[Kurze Aufgabe]
Nenne alle Verfassungsorgane, die im Text über die Krise der Parteien ausdrücklich genannt werden.

== Seitenauszug

Sozialistische Zeitung

Zur SoZ-Homepage SoZ - Sozialistische Zeitung Nr.21 vom 12.10.2000, Seite 7

Die Krise der Parteien:

Politikverkauf statt Interessenvertretung

Die Krisenphänomene sind unübersehbar: Den etablierten Parteien laufen die Mitglieder und — zumindest bei weniger bedeutsamen Wahlen — die Wähler und Wählerinnen davon. Seit etwa 15 Jahren macht das Wort von der "Politikverdrossenheit" Karriere. 1992 wurde es sogar zum geflügelten Wort des Jahres gekürt; bei genauerer Betrachtung handelt es sich aber beim Missmut vieler Bürger über die Politik vor allem um eine "Parteienverdrossenheit". Lässt man die üblichen konjunkturellen Schwankungen einmal außer Betracht, so kann man für die Bundesrepublik festhalten, dass es in den 90er Jahren zu einem beträchtlichen Absturz der Parteien in der Gunst der Bevölkerung gekommen ist. Besonders unter jungen Leuten ist die Anti-Parteien- Stimmung und die Unlust, sich parteipolitisch zu engagieren, weit verbreitet.
Im Unterschied zu den "Verfassungsorganen" wie etwa dem Bundestag, dem Bundespräsidenten oder gar dem Karlsruher Verfassungsgericht, die regelmäßig in Umfragen mit vergleichweise hohen Zustimmungsraten rechnen können, ist das Vertrauen in Parteien und "Politiker" in den letzten Jahren immer weiter zurückgegangen. Zeitweilig gaben weniger als 10% der Befragten an, noch Vertrauen ins "Politikangebot" zu haben. Es gibt also ein eigenartiges Missverhältnis zwischen einer starken Zustimmung zur bürgerlichen Demokratie und dem Unbehagen in die Organisationen, die laut Grundgesetz bei der "Herausbildung des Volkswillens" entscheidend mitwirken sollen.
Besonders bei jüngeren Menschen bis dreißig findet sich mittlerweile eine weitverbreitete Distanz zu Parteien und darüber hinaus auch allgemein zur Politik, wie sie in den verschiedenen Studien (z.B. Shell-Studien) immer klarer zum Vorschein kommt. Der Politikbetrieb "nervt" und gilt bei der großen Mehrheit der Jugendlichen als weit abgehoben vom "wirklichen Leben". In den 80er und zu Beginn der 90er Jahre lag der Prozentsatz der 15- bis 24-Jährigen, die angaben, sich für Politik zu interessieren, jeweils bei zwischen 55 und 60%; in der letzten Studie (von 1998/99) war dieser Prozentsatz auf 43% gefallen. Zieht man die beiden Studien des Deutschen Jugendinstituts (DJI) von 1992 und 1997 heran, dann besteht unter den 16- bis 29-Jährigen nur bei etwa 20% ein starkes bzw. größeres Interesse an Politik, wobei dieses Interesse im östlichen Anschlussgebiet noch deutlich weniger ausgeprägt ist.

Musik der Ökonomie

In den Antworten auf die Fragen nach den Ursachen für mangelnde politische Interessiertheit und Engagement tauchen immer wieder zwei Grundelemente auf: Einerseits bestehen sehr starke Tendenzen, die Steuerungsfähigkeit und Entscheidungskompetenz der Politik anzuzweifeln und anzunehmen, dass "die Musik" in der Ökonomie gespielt werde. Der Siegeszug des Neoliberalismus, zu dem es scheinbar keine grundlegende Alternative gibt, hat für eine weite Verbreitung dieser Vorstellung gesorgt.

====
== Verfügbare Daten

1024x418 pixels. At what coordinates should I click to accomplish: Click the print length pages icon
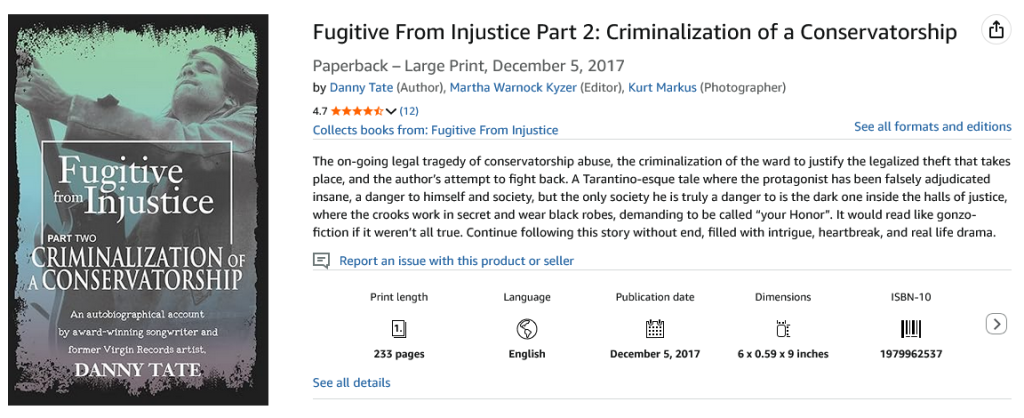[398, 328]
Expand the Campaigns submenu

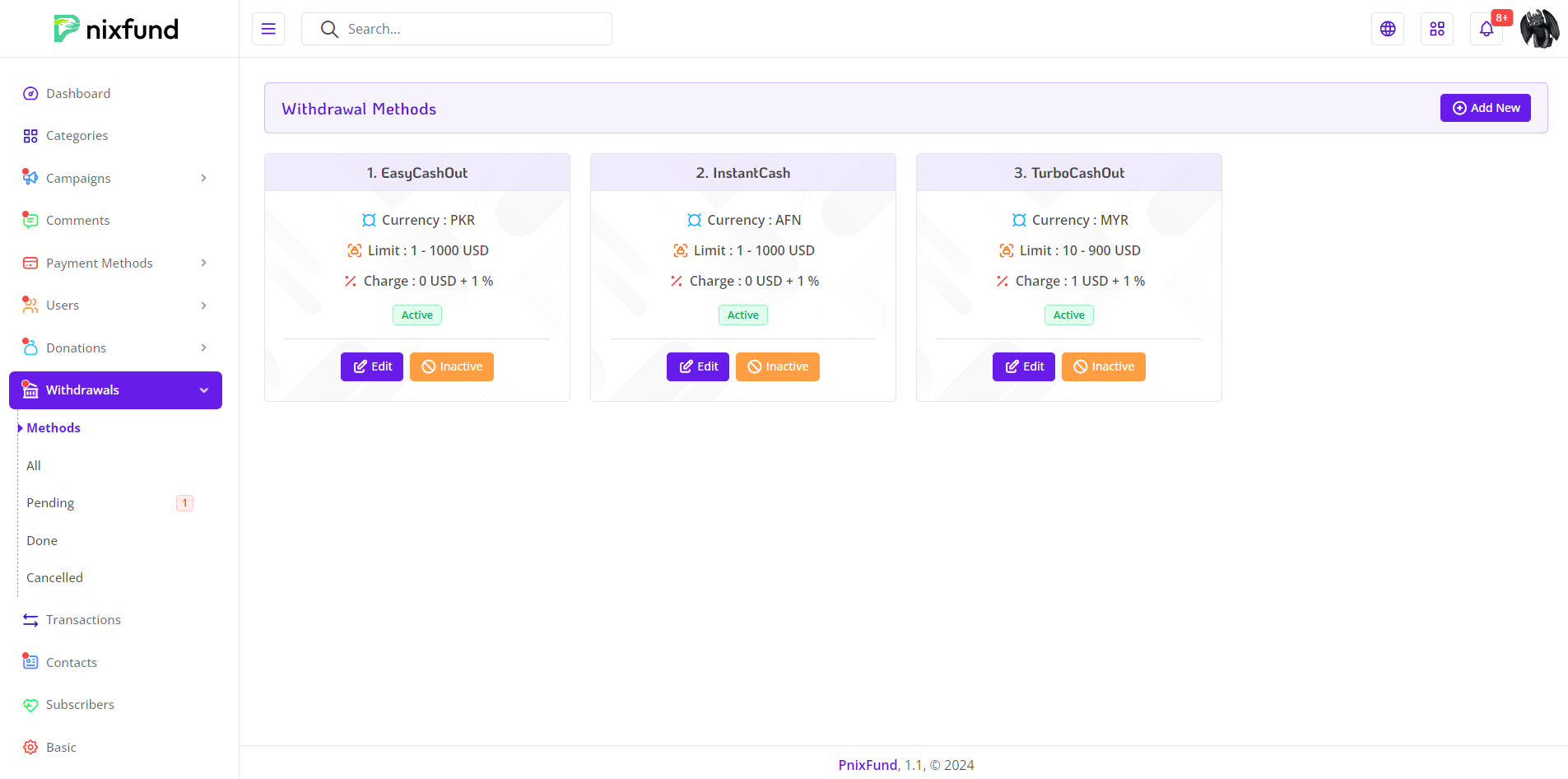[115, 179]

====

[Korrekte Antwort]
Bundestag, Bundespräsident, Karlsruher Verfassungsgericht